Records from a data collection:

++++++++++++++++++++

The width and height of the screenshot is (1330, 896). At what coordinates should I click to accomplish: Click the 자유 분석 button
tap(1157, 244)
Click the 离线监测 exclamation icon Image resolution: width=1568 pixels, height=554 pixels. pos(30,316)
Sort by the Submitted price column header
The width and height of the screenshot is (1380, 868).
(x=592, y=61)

++++++++++++++++++++

ABOUT THIS EXERCISE:
When you reply, retype each line exactly as it appears above.

COMPLETED EXERCISE:
The width and height of the screenshot is (1330, 896). At what coordinates should I click to accomplish: Click the 자유 분석 button
tap(1157, 244)
Click the 离线监测 exclamation icon Image resolution: width=1568 pixels, height=554 pixels. pos(30,316)
Sort by the Submitted price column header
The width and height of the screenshot is (1380, 868).
(x=592, y=61)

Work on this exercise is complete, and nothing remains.